----- Task data

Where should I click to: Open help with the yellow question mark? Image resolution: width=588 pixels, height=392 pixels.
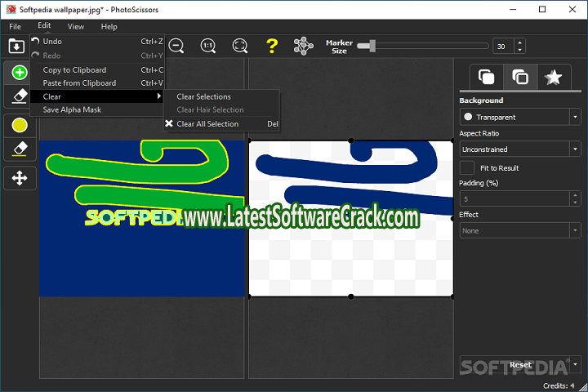(272, 47)
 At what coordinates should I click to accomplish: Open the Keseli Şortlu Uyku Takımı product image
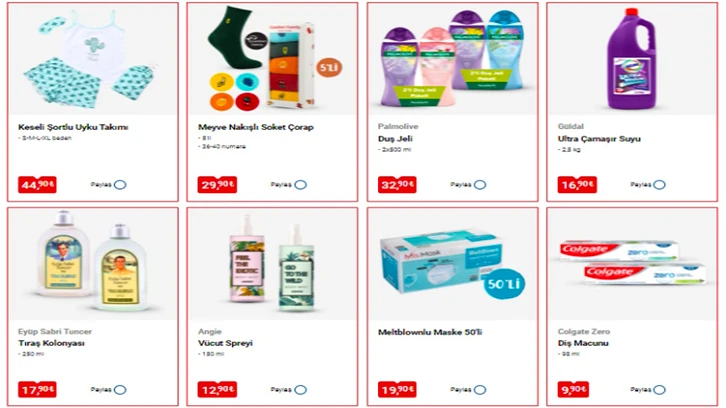(x=93, y=60)
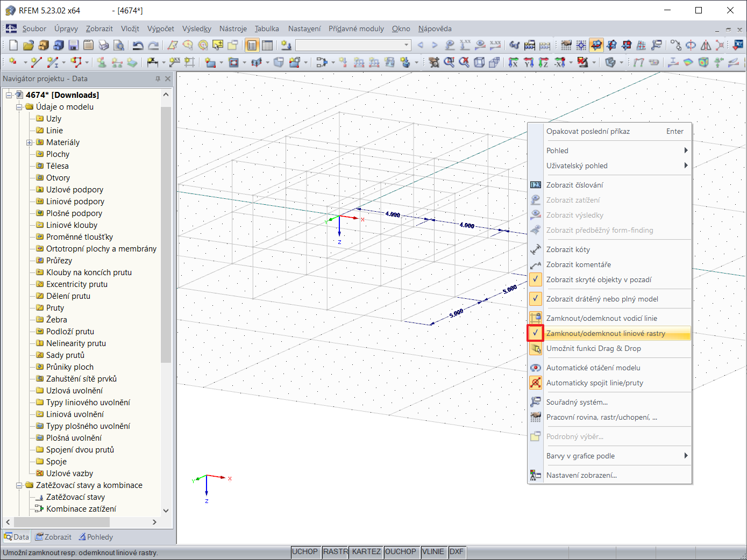This screenshot has height=560, width=747.
Task: Toggle Zamknout/odemknout liniové rastry checkmark
Action: pyautogui.click(x=535, y=333)
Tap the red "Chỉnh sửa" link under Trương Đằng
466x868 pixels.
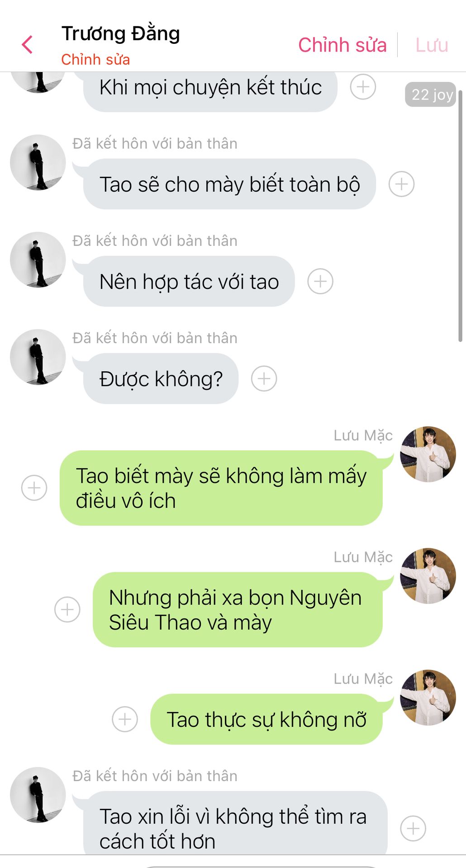pyautogui.click(x=95, y=59)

----------

Your instructions: Output each record precisely as it appears, and drop every picture.

Result of this task:
Where should I click to: Open help with the yellow question mark? Image resolution: width=588 pixels, height=392 pixels.
(272, 47)
 At what coordinates should I click to accomplish: Open the Keseli Şortlu Uyku Takımı product image
(x=93, y=60)
This screenshot has height=560, width=747.
Task: Toggle Zamknout/odemknout liniové rastry checkmark
Action: pyautogui.click(x=535, y=333)
Tap the red "Chỉnh sửa" link under Trương Đằng
466x868 pixels.
pyautogui.click(x=95, y=59)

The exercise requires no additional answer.